For the past 24 hours I have seen dancing flames rip through entire neighborhoods. I have listened to reporters tirelessly recount the events moment by moment until they can barely speak from exhaustion. I have seen the silhouettes of bravery, those fighting the fire and putting their lives on the line for the safety of others. I have seen hundreds of thousands of people, small children, the sick and elderly, strewn throughout stadiums, school and fairgrounds. I have seen the night sky littered with bright red embers and unrelenting walls of flames.

But what I have not seen are a people divided. There has been no judgment or color of skin. No sexual orientation or religion better than an other. In the place of prejudice, doctrine and status is compassion. Our eyes are all stinging with the same devastation. Our hearts are all broken from the same wrenching sights of those without homes. Our skin, hair and clothes all wreak with the stench of burning loss. What I see is one people coming together, holding one another up, giving of themselves and their resources, gifting blankets and food, diapers and teddy bears.

Is this what it takes to act as one? Is having 300,000 people evacuated; more than 1,000 structures burned to the ground; lives lost and limbs burned what it takes for us to get it?

Our vision as we look out together into this vast lens of change is the same. That vision is one of hope for all of humanity.
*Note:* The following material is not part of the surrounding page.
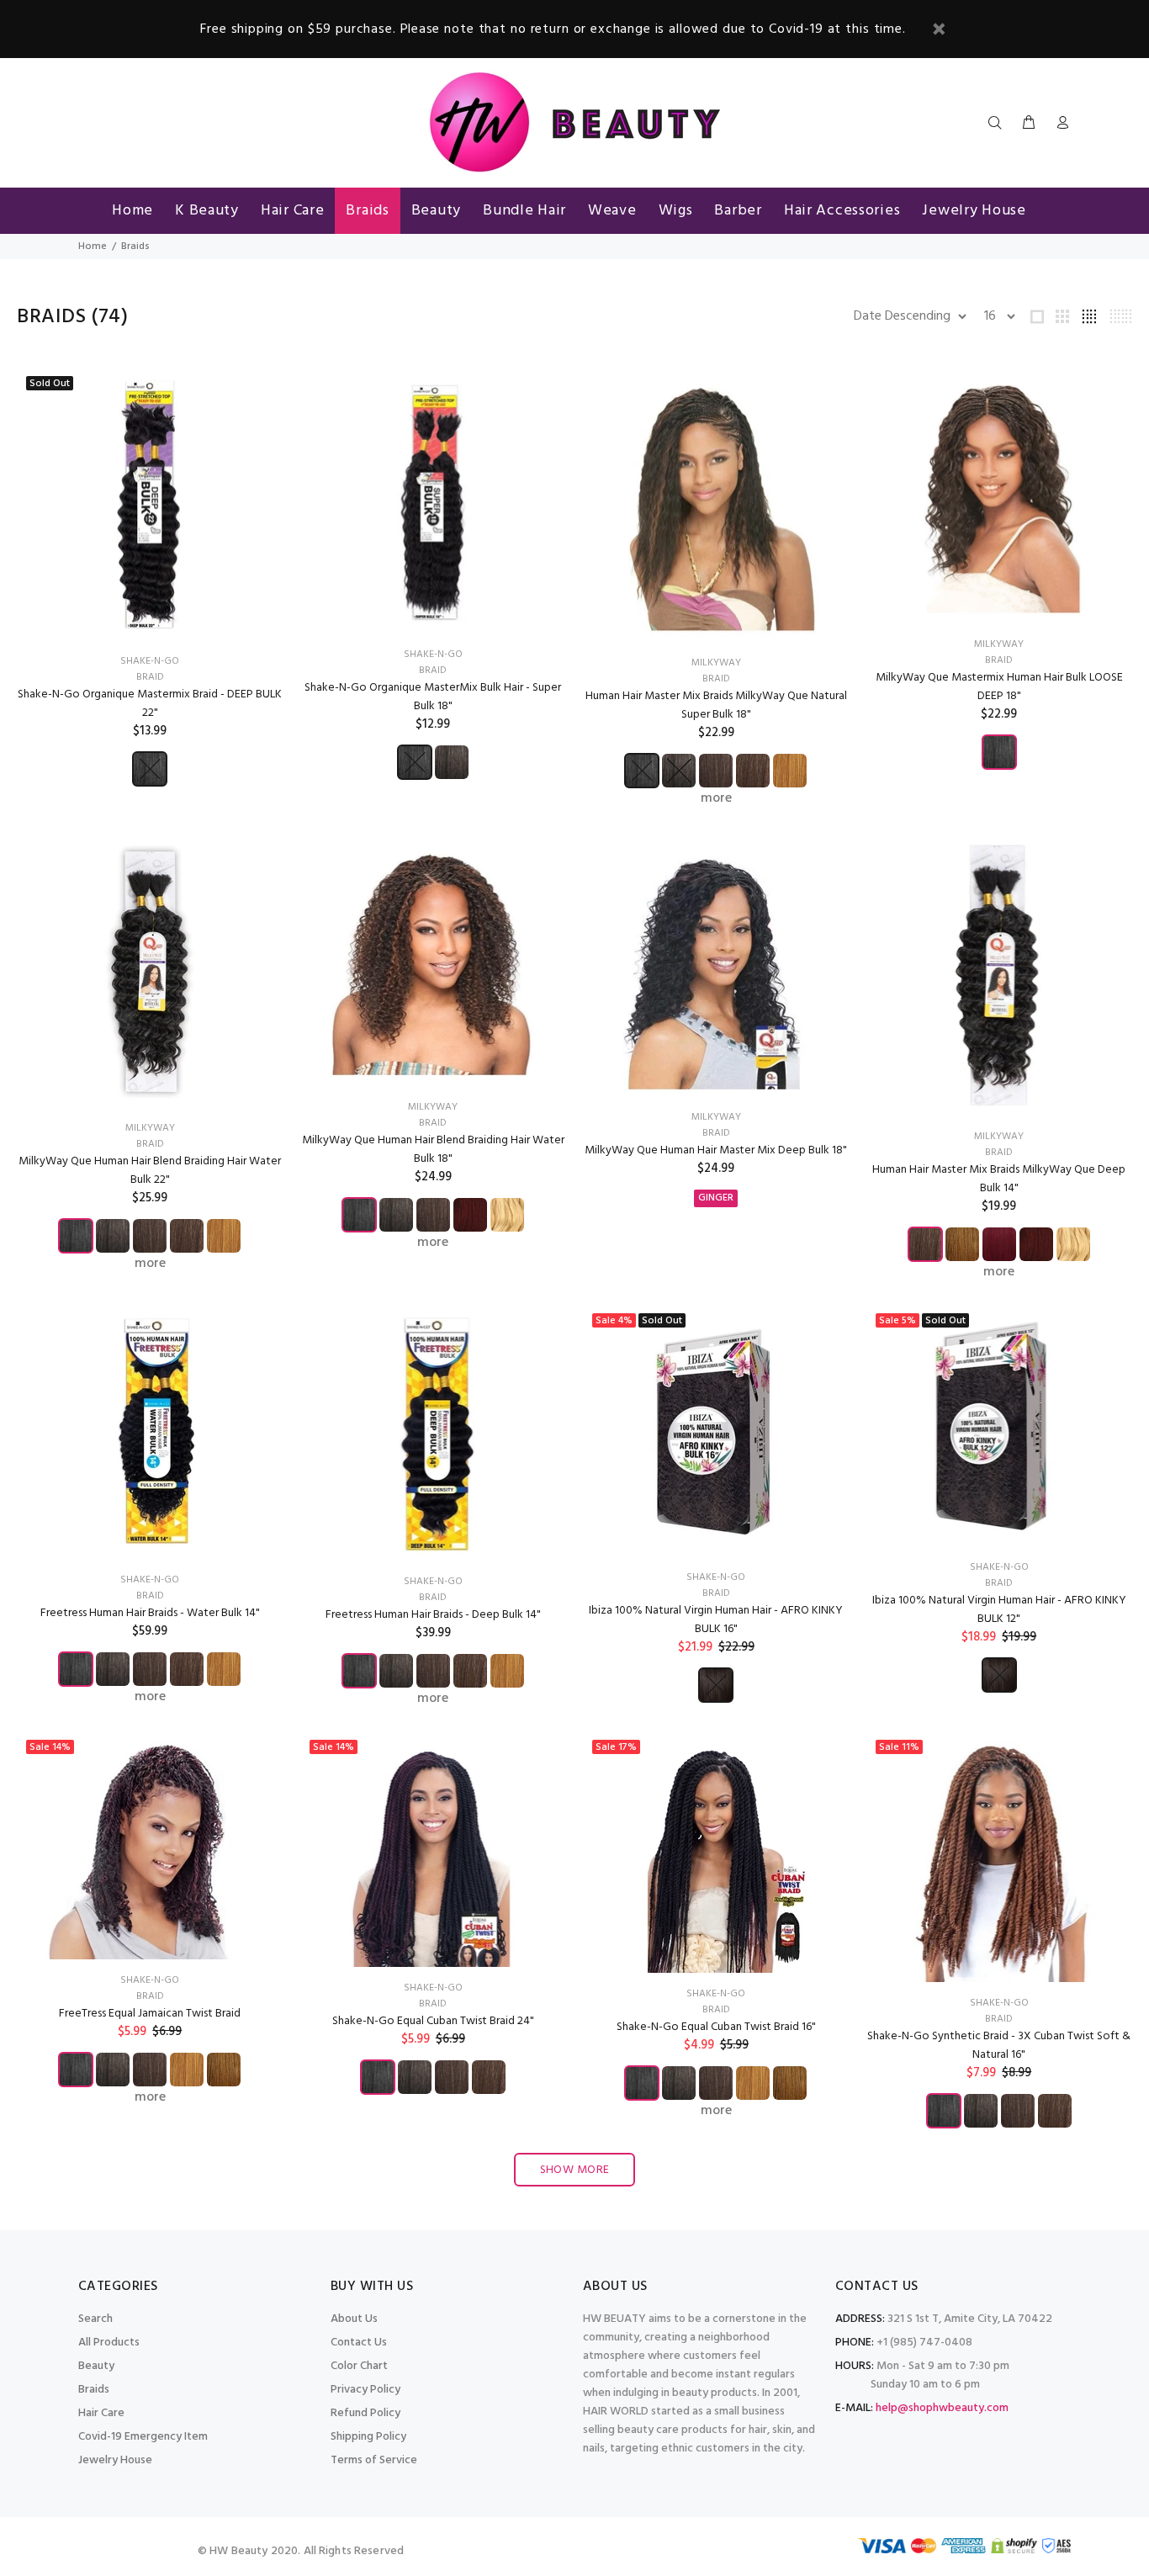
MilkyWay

That vision is that someday we will all see that those things that make us as individuals different, the things we once judged and mocked in our ignorance are the same things that may someday come to take your hand as you prepare to sleep where football players play and horses race.

It just may be that what you see in the face of a stranger whose race nor color nor creed matter is that we really are all the same as you lay in a stadium filled with despair because your home has been swept away by flames.